Working things out - Monocolumn | Monocle

Monocolumn

A daily bulletin of news & opinion

6 March 2015

It’s hard to believe that anybody would refuse the offer of a holiday but in Japan employers can’t even pay their staff to take time off. When the Ministry of Health, Labour and Welfare delved into the subject to see just how bad things were, it discovered that in 2013 employees took only nine days off even though they were entitled to take an average of 18.5. One in six didn’t take any paid holiday at all.

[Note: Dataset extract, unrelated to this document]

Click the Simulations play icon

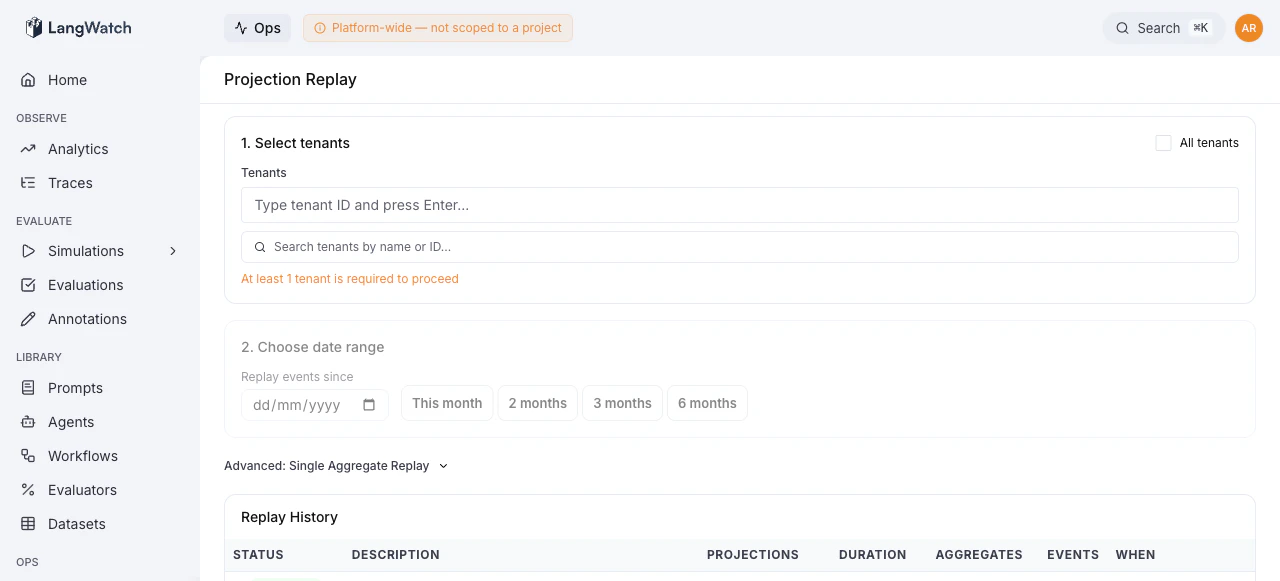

Now the government has decided that it is time to take action and is considering making it compulsory for workers to take at least five days of paid holiday a year. Japanese workers’ resistance to holidays, often ascribed to their reluctance to inconvenience colleagues by disappearing even for a few days, is part of a bigger picture of a gruelling work culture that also features excessive and unpaid overtime. Nearly a third of Japanese are working more than 49 hours a week. Again, the government is stepping in and the Labour Ministry is leading by example.

Starting this month some of its workers are on a six-month trial to tackle endemic overtime. The document on the ministry’s website, which is headed,“Taking leave is part of your job. And this time we’re serious,” outlines the reforms and sets out not only the hours that employees should be working but also the number of days they should be taking as holiday.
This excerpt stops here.